Anderson se propuso hacer, como él dice, “algo zweigesco”, empezando por ponerle a Fiennes el bigote de Stefan Zweig
Pobre Roth, porque la historia es cínica, pero la vida es implacablemente moralista y él tuvo que morir de la peor manera posible, en un delirium tremens embrujado de visiones terroríficas que duró tres días. Ese fin suyo es el verdadero “finis Austriae”, que prefigura el de Europa según se ha dicho tantas veces, fin del que cada dos o tres años veo los signos en la pared.
¡Por fin conocí a Fejtö, y de verdad, no virtualmente! Era ya en los años noventa y estaba en París entrevistándole con motivo, si no recuerdo mal, de su nuevo libro, Où va le temps qui passe? (¿Adónde va el tiempo que pasa?). Ya era un hombre mayor que cargaba a sus espaldas el peso del imperio desvanecido, pero le quedaba vigor para eso y más, y para todavía unos cuantos años de vida, y después bajamos por los bulevares hacia el Parlamento, donde tenía una cita. Íbamos caminando, porque no había taxis ni metro, estaba París en huelga, enfadada. Hablábamos del imperio, claro, y yo le cité las famosas primeras frases de El mundo de ayer, de Zweig: “Si busco una fórmula práctica para definir la época de antes de la Primera Guerra Mundial, la época en que crecí y me crie, confío en haber encontrado la más concisa al decir que fue la edad de oro de la seguridad”.

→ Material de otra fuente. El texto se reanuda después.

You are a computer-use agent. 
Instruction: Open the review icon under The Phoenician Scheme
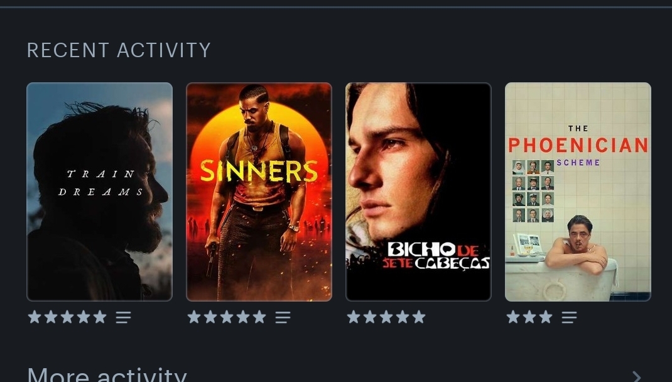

Había en el cielo crepuscular una luz de incendios, los puentes sobre el Sena estaban cortados, se oían a lo lejos los gritos de los manifestantes y las sirenas de la policía. Le pregunté: “Fejtö, ¿vamos a la catástrofe?”. Respondió: “Sólo vamos al Parlamento. Pero el camino está cortado. ¿Se da cuenta? Los franceses parecen haberse vuelto locos. ¿Es que no confían en Europa?”. Le dije: “¿Y usted?”. Él era optimista. Los Campos Elíseos estaban decorados con las imponentes esculturas de desnudos de hombres y mujeres, como dioses obesos en cuyas redondeces de bronce se reflejaba la luz púrpura de las farolas que acababan de encenderse. “¿Le gusta Botero?”, le pregunté. Se le dibujó media sonrisa y dijo: “Prefiero a Maillol”.